====== TEXT EXCERPT
The new German-language drama Lore, which is set at the end of the Second World War, is Hunger Games meets Downfall meets The Road. That's a simplistic formulation, but if you think such a combination sounds good, then this film is for you. And me.
In the Black Forest of Germany, a large family is hurriedly packing. The war is ending, and the Allied troops are rounding up the war criminals. And "Mutti" and "Vati," the parents of five children that include 14-year-old Lore, are war criminals. There's scarcely time to burn documents, shoot the family dog and relocate to a farm before Lore, the oldest, and her siblings find themselves alone in the world, with only a few valuables to barter on their way to their grandmother's house hundreds of miles north.
Lore (Saskia Rosendahl) and the kids, which include a baby brother, are forced into a frightening landscape of anarchy and desolation. Lacking papers and trained to be terrified of the Allied troops, their progress is slow until they meet Thomas (Kai Malina), an oddly hostile young man who eventually indicates to them that he's a Jew, without volunteering details.
While the scenario of a blond-haired Nazi mädchen and a young Jewish man stealing through the forest by night might lead us to expect sentimental revelations, the film is excellent because it avoids such predictable comforts. The title character may be a plucky, attractive teenager, but she is a frightening piece of work, too, well drilled in the Hitler Youth slogans she learned at camp and at home. For her, pain is something to be embraced in the pursuit of ultimate victory. But Lore's reverence for her parents, and the Führer, is tempered by her dawning awareness of the crimes they perpetrated—Vati's patriotic service was with the Einsatzgruppen in Belarus, where he bravely massacred unarmed Jews.
Lore's tortured feelings for Thomas are wrenchingly dramatized: Her visceral hatred of Jews clashes with her loneliness and fear, and her raw, adolescent sexual feelings. By the end of the journey, her consciousness has been inalterably shaken. On the other hand, Thomas' background is kept intentionally vague, to excellent narrative effect.
============
====== DATA SUPPLIED
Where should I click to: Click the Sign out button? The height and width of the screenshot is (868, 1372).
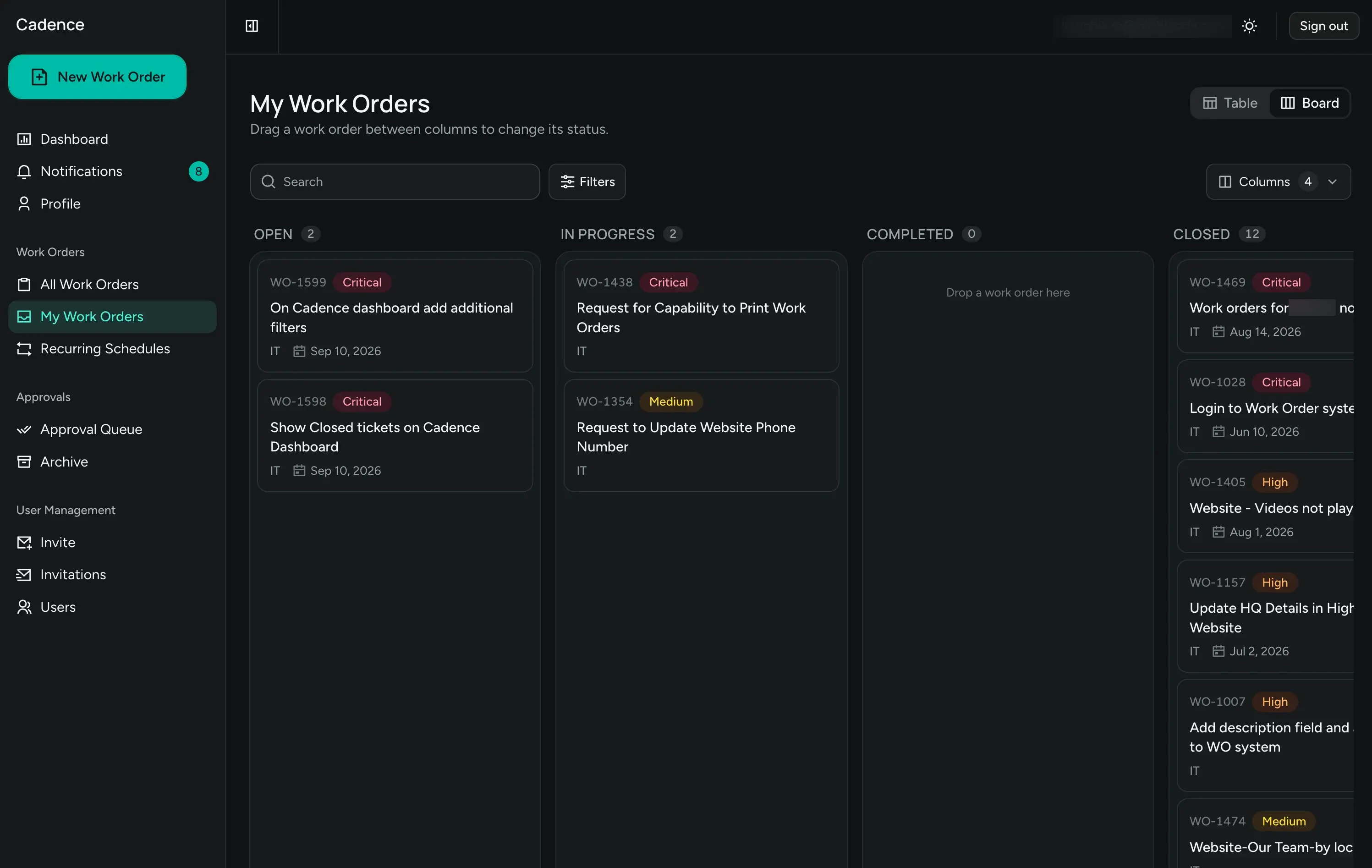pyautogui.click(x=1323, y=26)
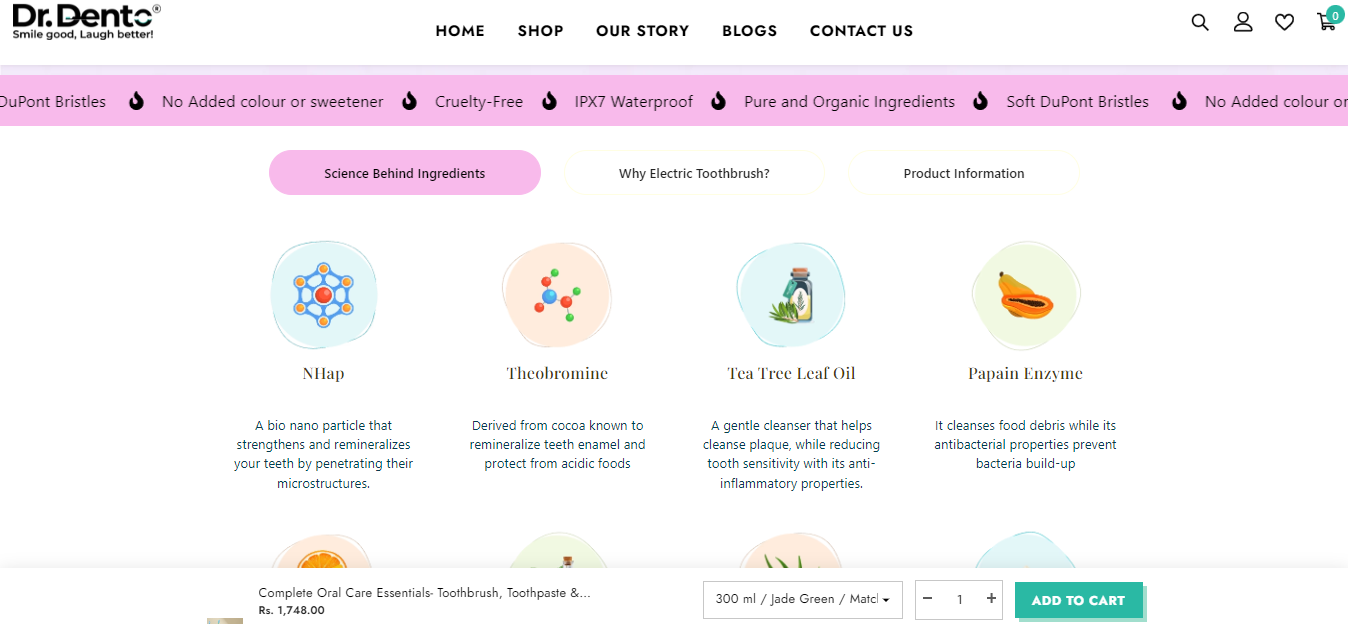Open the Product Information tab
This screenshot has width=1348, height=627.
pos(963,173)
============
_WHAT THE EXERCISE ASKS:_
For each statement, answer yes or no according to the film review of Lore, and quote the words from the review that decide it.
1. Lore is the oldest of the five children.
2. The children travel south to reach their grandmother's house.
3. The film gives a detailed account of Thomas's background.
Nothing in the lines is needed here.

_SOLUTION BELOW:_
1. Yes: "Lore, the oldest, and her siblings find themselves alone in the world"
2. No: "on their way to their grandmother's house hundreds of miles north"
3. No: "Thomas' background is kept intentionally vague"